文档

密码策略

更新时间:

IDaaS允许管理员对密码相关策略进行集中管理,包含:

  • 密码复杂度

  • 找回密码

  • 定期改密

  • 密码历史

  • 忘记密码

  • 高危密码检测

密码复杂度

密码是网络安全中最薄弱环节之一。越复杂的密码安全性越高。

image

为了便于场景选择,在登录菜单密码策略页签中,IDaaS提供了5类预置复杂度模板,说明如下:

复杂度模板

模板内容

无限制

最少4位。

低复杂

最少6位,必须包含小写字母,数字。

常见

最少8位,必须包含大写字母、小写字母、数字。

推荐

最少10位,必须包含大写字母、小写字母、数字、特殊字符。不能包含账户名。

高复杂

最少16位,必须包含大写字母、小写字母、数字、特殊字符。不能包含账户名、显示名及其拼音、手机号或邮箱前缀。

您可选择其中一个模板,在此基础上调整配置,或直接自定义配置,保存后即可生效。​

变更复杂度后,既有密码不受影响,新密码需遵守复杂度限制。

初始密码

从IdP(身份提供方)中导入账户时,通常无法获取到IdP中的用户密码。IDaaS中支持对新导入的账户进行密码初始化,并通知用户完成新用户登录操作。

image

密码初始化功能默认关闭,管理员可以开启。

当账户从IdP中同步到IDaaS时,若无密码,则可选择“随机生成,通知用户”的方式,符合复杂度要求的随机生成的新密码将通过勾选的短信或邮件通知到用户。

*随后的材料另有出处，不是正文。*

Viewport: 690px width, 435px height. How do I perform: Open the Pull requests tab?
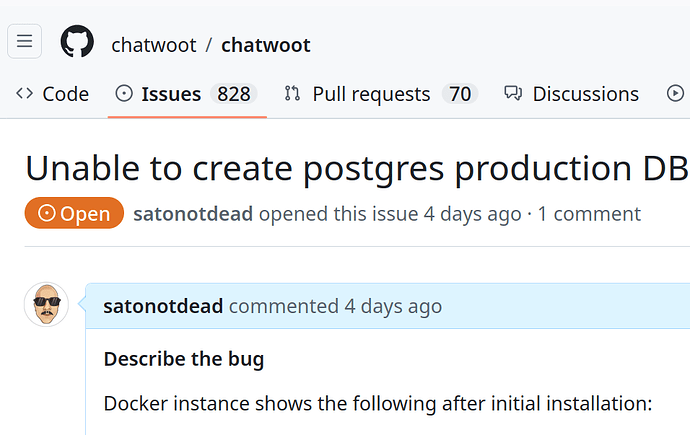(x=371, y=94)
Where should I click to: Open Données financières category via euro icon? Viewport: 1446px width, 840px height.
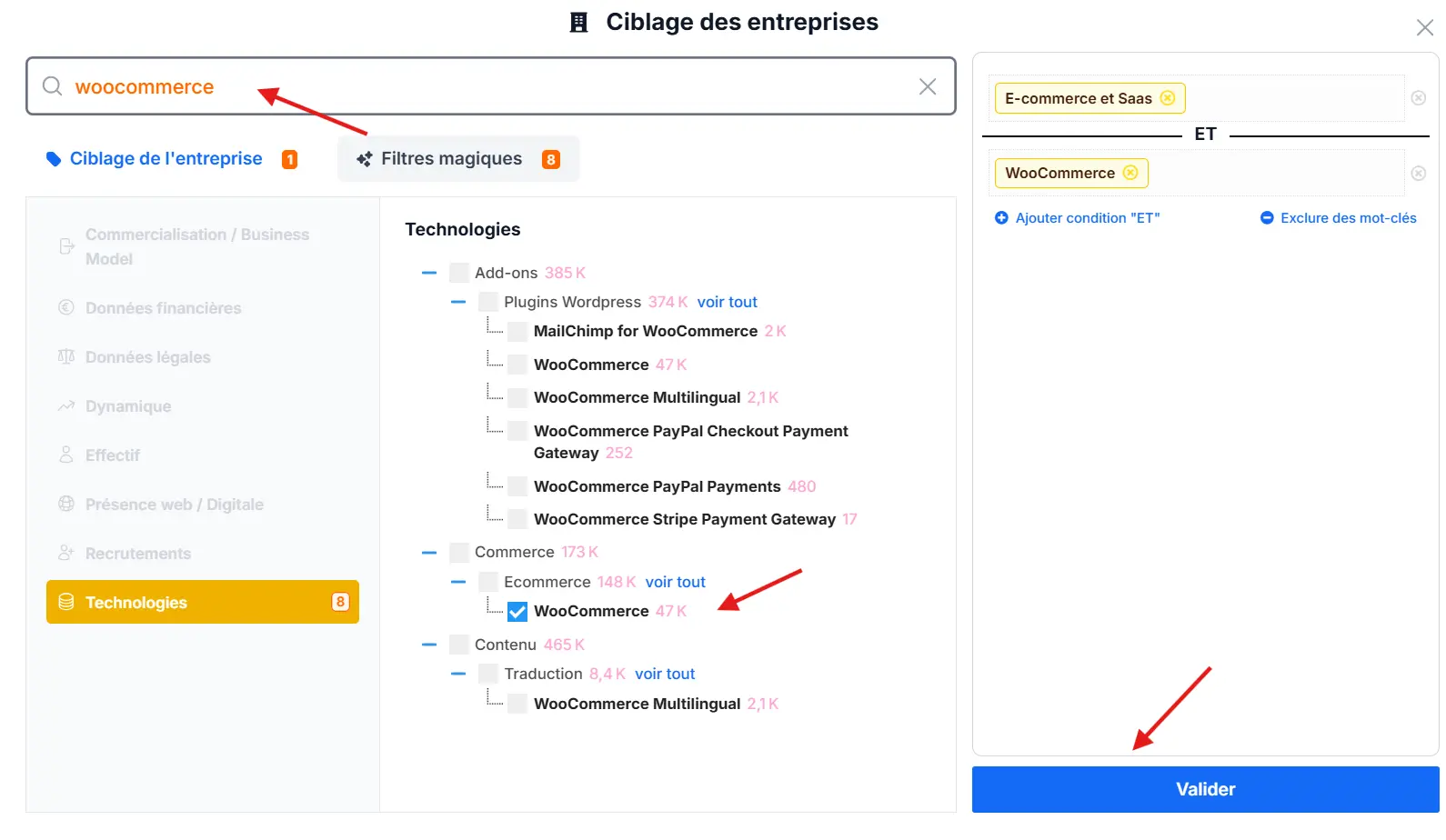(x=65, y=307)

同时,还可勾选首次登录改密,让用户在使用随机生成的密码登录时,必须修改密码,才能访问系统,完成密码的自主更新。

定期改密

管理员可以设定密码过期的周期和处理策略。

image

过期提醒

管理员可通过开启过期提醒,提前N天在用户登录时进行改密提醒。用户看到即可在当次改密,也可以当次跳过。

image

密码过期效果

IDaaS 提供了禁止登录、强制修改密码、提醒修改密码三个过期处理方式。

  • 禁止登录:最严格的处理方式。过期即代表密码无法使用,无法触发改密流程。只能通过其他方式登录后改密或走找回密码流程。由于过期后用户可能锁死在外,为了减轻IT人员的工作负担,建议配合过期提醒使用,或设置提前N天开始强制改密。

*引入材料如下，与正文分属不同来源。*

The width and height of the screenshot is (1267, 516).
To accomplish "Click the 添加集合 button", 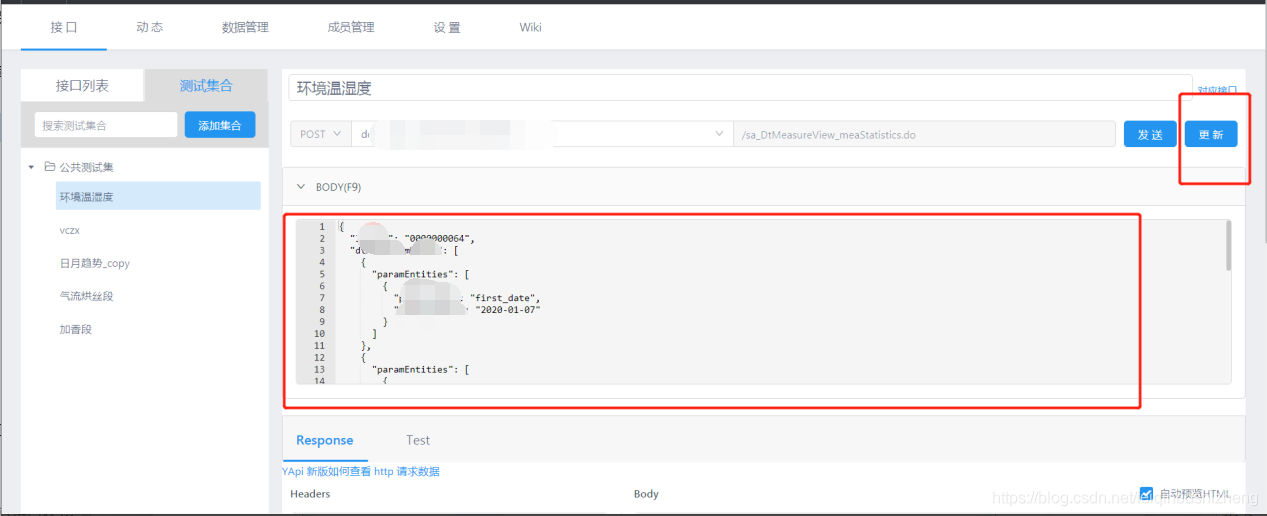I will tap(220, 125).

  • 强制修改密码:折中的处理方式。过期密码可用于登录,但登录时必须强制改密后才能访问门户或应用。

  • 提醒修改密码:最宽松的处理方式。每次使用过期密码登录,均会进行改密提醒,但用户每次均可跳过。

说明

密码过期只对用户登录产生影响,不会对账户本身的状态产生影响。

密码历史

IDaaS允许管理员开启密码历史检查,在用户修改密码时,将禁止用户重复使用近N次已使用过的密码。

image

忘记密码

用户在登录时可能忘记密码,IDaaS提供用户自助服务完成新密码设定。

image

功能默认未启用。在管理员侧,通过密码策略 > 忘记密码页签,可勾选开启忘记密码开启能力。开启后,使用密码登录的页面下方会出现忘记密码

image

用户通过单击忘记密码,即可通过短信或邮箱验证的方式进行身份认证。

手机号、邮箱皆为空时,账户的密码无法找回,请联系管理员重新设置。

image

而后即可设定符合规则的新密码。

image

高危密码检测

IDaaS维护了一套已公开泄露的密码库。在用户修改密码时,会触发对新密码的安全检查,并在页面上进行提示。这一功能默认开启,无法关闭,所以不在管理界面中可见。密码监测的提示效果如下。

image

若提示您输入的新密码有泄露记录,意味着该密码可能会被恶意用于进攻,我们强烈不建议您继续使用。